Paulo nos pede que, por amor a Jesus Cristo, tratemos a todos, inclusive os
escravos, como irmãos (cf. Fm 16).
Lembro
sem saudades, e com um certo constrangimento, as celebrações eufóricas que
marcaram os 150 anos da independência, em 1972. Ainda adolescente, e sem
nenhuma consciência de que a “pátria mãe gentil” era governada pelo medo e
muitos patriotas verdadeiros haviam sido mortos ou expulsos, eu cantava emocionado:
“Potência de amor e paz, esse Brasil faz coisas que ninguém imagina que faz...”
Eram os tempos da ordem de amar o Brasil ou deixá-lo (como se os exilados haviam
deixado o Brasil por não amá-lo).
Posteriormente,
com um pouco mais de consciência, eu ficava incomodado ao constatar que as
escolas não sabiam celebrar essa data senão com eventos que imitavam os
desfiles militares. Manifestações de defesa da soberania diante dos novos
colonizadores e de crítica aos “podres poderes” de plantão, reivindicações de
igualdade e justiça, expressões dos sonhos e utopias do povo eram mal vistas e,
não poucas vezes, proibidas.
Hoje,
em meio a novas tentativas de apropriação ideológica das cores e símbolos
nacionais, urge libertá-los do sequestro que estão sofrendo. Se conseguimos,
como cantamos no Hino, o penhor da
igualdade entre as nações soberanas com
braço forte, não é somente no seio da
liberdade que precisamos estar prontos a desafiar a morte: também no seio e
no sonho da igualdade e da justiça, precisamos desafiar e desmascarar aqueles que
impõem a morte perpetuando a desigualdade e promovendo o entreguismo.
Qual
é o sonho intenso e o raio vívido
de amor e de esperança que desce à terra?
Não vejo outro melhor que aquele expresso na Constituição de 1988: “Constituem objetivos fundamentais da República
Federativa do Brasil: construir uma sociedade livre, justa e
solidária; garantir o desenvolvimento
nacional; erradicar
a pobreza e a marginalização e reduzir as desigualdades sociais e regionais; promover o bem de todos, sem preconceitos de
origem, raça, sexo, cor, idade e quaisquer outras formas de discriminação”
(Art. 3º).
Vejo que nossos bosques
e florestas, cobiçados e destruídos, clamam por vida; nossos campos já não têm tantas flores, mas foram tomados por muita cana, soja,
café, gado, e cercas que limitam nossa vontade de viver e de amar. Por isso, no
seio dessa terra, nossa vida, a vida do nosso povo, tem mais dores que amores.

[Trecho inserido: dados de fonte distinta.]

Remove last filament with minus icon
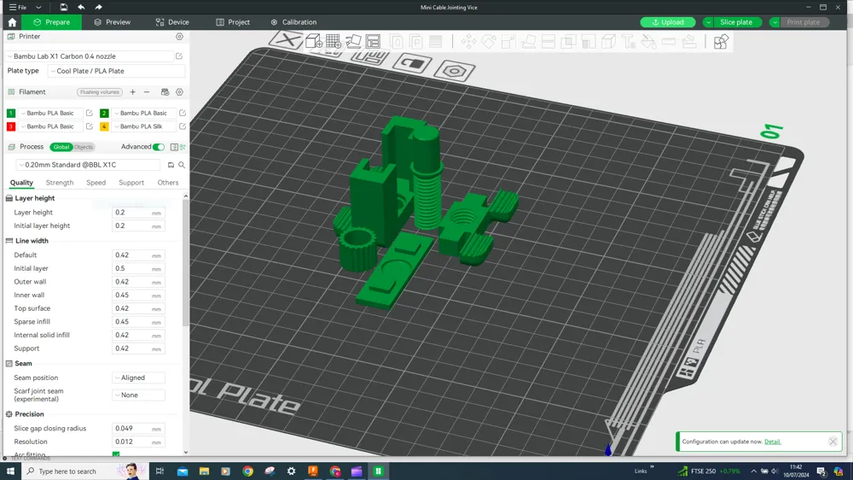Viewport: 853px width, 480px height. pos(147,92)
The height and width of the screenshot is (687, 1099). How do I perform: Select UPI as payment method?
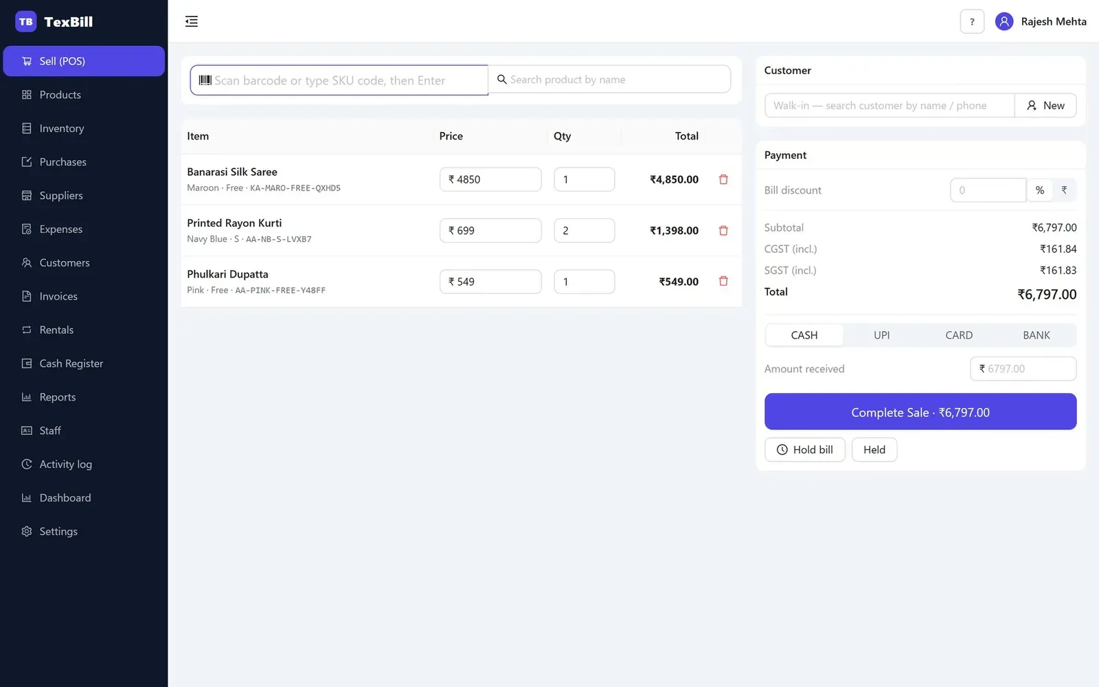click(881, 335)
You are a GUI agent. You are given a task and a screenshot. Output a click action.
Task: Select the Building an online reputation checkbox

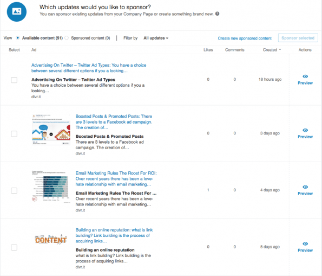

Não é verdade que nosso passado é marcado por glórias. E, para que haja paz no
futuro, é preciso fazer as contas com ele.

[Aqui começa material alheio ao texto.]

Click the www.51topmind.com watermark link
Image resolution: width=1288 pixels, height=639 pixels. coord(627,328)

A semana da pátria é tempo apropriado também para
levantar um grito retumbante a clava forte da fome de justiça e de
igualdade, da defesa da democracia e da soberania, inclusive mediante um
plebiscito popular. É dessa luta que um filho não foge. Não ama a “pátria, mãe
gentil” quem se cala por medo e conveniência ou fala por ambição e ódio,
temendo desagradar senhores e perder privilégios.